June 12, 2021

Source: Bigstock

NEW YORK—It’s party time in the Bagel, at least private party time, yours truly being an extra man nowadays as my wife and I have been separated by pandemic restrictions for six months. Alexandra is in London, quarantined after visiting two little blond things in Austria for my fourth grandchild Theodora’s first birthday. I am doing dinner parties nonstop in the Bagel as if I were a gay walker back in the ’70s.

Actually I’ve been seeing a lot of old friends who threw dinners for Lita and George Livanos. We were mostly the same crowd, as New York society types have gone the way of wooden sailing boats and tennis players wearing all white. And speaking of tennis, Naomi Osaka’s depression has everyone butting in about how tough it is to make 55 million big ones last year and have to face the press after a tennis match. It’s simply nerves, dear, and all athletes suffer from them, but not all make 55 million and become poster girls against racism. Just because clay is not a surface you can win on, should not bring on depression and surrender. But your handlers are right. You’re a bigger star now than before; a depressed anti-racist is as rare as a hooker in Dubai.

“I met her through my closest friend in the Bagel, Michael Mailer, who is now known as Ben, short for Benedict Arnold.”

But I got sidetracked. What I miss most here in the Bagel are feminine women—then I met one whose name is Peggy. Peggy is very attractive and a poet, well-bred but not inbred, also married, something that raised my hopes when I was first introduced to her. Panting for Peggy, I told her, is the title of my next best-seller, but it went over like an anti-BLM peroration in Portland, Oregon. I met her through my closest friend in the Bagel, Michael Mailer, who is now known as Ben, short for Benedict Arnold. Unlike those cheapskate legislators in Philadelphia who wouldn’t pay the bravest and most aggressive American general fighting the Brits, I had Michael and Peggy to a lavish dinner and got zilch for my trouble. Worse, he told her I was happily married for 49 years to someone very attractive, and that I was an old man. I now feel like Gentleman Johnny Burgoyne, who surrendered to Horatio Gates in Saratoga, where Benedict Arnold had excelled and been wounded. Burgoyne had arrived ready to give battle with wife and mistress in tow, plus forty trunks. Poor Taki arrived at his own dinner with nothing but hope and was cheated of victory by the banality of Ben’s betrayal.

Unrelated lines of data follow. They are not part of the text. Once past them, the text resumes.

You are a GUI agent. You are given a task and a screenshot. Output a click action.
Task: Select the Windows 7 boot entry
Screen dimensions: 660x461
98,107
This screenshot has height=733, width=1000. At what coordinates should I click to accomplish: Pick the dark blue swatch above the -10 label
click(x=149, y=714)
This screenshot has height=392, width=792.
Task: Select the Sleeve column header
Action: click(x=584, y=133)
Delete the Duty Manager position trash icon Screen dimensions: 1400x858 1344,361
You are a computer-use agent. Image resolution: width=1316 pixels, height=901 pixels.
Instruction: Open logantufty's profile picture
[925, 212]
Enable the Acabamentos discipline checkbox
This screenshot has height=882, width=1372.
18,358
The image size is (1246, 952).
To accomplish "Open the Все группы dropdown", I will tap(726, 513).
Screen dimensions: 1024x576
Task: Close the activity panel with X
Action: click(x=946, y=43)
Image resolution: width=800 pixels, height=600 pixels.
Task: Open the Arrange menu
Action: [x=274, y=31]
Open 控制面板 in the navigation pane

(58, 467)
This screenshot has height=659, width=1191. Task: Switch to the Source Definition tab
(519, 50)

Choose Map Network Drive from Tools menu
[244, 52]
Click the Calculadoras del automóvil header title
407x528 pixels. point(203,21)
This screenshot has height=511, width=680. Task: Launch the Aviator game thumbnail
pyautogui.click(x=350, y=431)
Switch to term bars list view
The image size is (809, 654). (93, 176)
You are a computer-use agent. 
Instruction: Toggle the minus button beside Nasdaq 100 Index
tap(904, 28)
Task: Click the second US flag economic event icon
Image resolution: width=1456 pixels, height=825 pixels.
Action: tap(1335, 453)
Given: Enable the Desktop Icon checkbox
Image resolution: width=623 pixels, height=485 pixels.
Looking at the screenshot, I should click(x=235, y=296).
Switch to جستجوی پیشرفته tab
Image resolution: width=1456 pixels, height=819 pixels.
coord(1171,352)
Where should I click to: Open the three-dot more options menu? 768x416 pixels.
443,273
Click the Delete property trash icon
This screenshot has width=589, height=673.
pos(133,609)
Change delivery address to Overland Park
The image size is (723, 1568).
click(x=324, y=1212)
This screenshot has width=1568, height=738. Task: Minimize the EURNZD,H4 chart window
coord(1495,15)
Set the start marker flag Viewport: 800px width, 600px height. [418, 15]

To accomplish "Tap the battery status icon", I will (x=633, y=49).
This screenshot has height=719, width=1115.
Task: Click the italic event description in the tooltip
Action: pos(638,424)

Never mind. Nothing pleases me more than female beauty, in which charm and femininity are all-important. Today’s so-called stars have a sterile side to their physical beauty, and some are downright ugly. The only three female actresses I die for nowadays are Dakota Johnson, Lily James, and Emma Stone. All three have imperfections—Dakota’s slightly crooked teeth, Emma’s indiscernible pop-eyes, Lily’s lower jawline—but it’s the imperfections that make a woman truly beautiful and different. We’ve come a long way from Pandora and Eve, who were the first to bring on devastation and immense evil to mankind. The third one is called #MeToo, but she’s too unfair, ugly, and hysterical to include in the discussion about Dakota, Emma, Lily, and Peggy. Some fool wrote that chastity and beauty in women are incompatible; I say it is unfortunate but definitely compatible. Nothing turns a man on more than a chaste woman, and every man who values chastity sees himself as a future exception to the rule. The Greek word “ego” comes to mind. But I want to get back to Peggy.

I don’t know her well at all; she’s either 28 or 31, but looks younger. I don’t think the reason she rejected me is age. Had she been a gold-digger I would have added ten years and told her I was 94. Ruskin proposed to 18-year-old Kathleen Olander when he was 68. She turned him down because he was already very ill. I’m not at all ill, and I didn’t propose marriage, in fact I didn’t propose anything at all. I am aware of the Whisperer, the one that followed Romans around and reminded them not to get too full of themselves, lest they suffer from a case of hubris. Harvey Weinstein, rotting away in a prison and facing 22 years to go, should have listened to the Whisperer. I’ve seen only the pitiful side of Weinstein, the one that begs women to go to bed with him, the one where he promises big roles and tries to be a best friend. I have not seen the gruesome side where he allegedly attacked and raped women. And I have to be careful when mentioning Harvey. He is still wanted in Los Angeles for more alleged rapes, but what I think is that Hollywood’s virtue-signaling hypocrisy should have gotten 23 years, and Harvey only five.

But here we are. Members of the House of Lords are forced to watch a filmed scenario on how to behave with women. Do you believe this crap? What will they require them to do next, learn to pee standing up? They, whoever they are, should be showing films on how to keep a marriage permanent—like Taki’s—and not permit husbands to cast wives aside. My 49-year-old marriage should be the template. After Peggy, however, the wife might never forgive me. But she might forget. Alexandra is 117.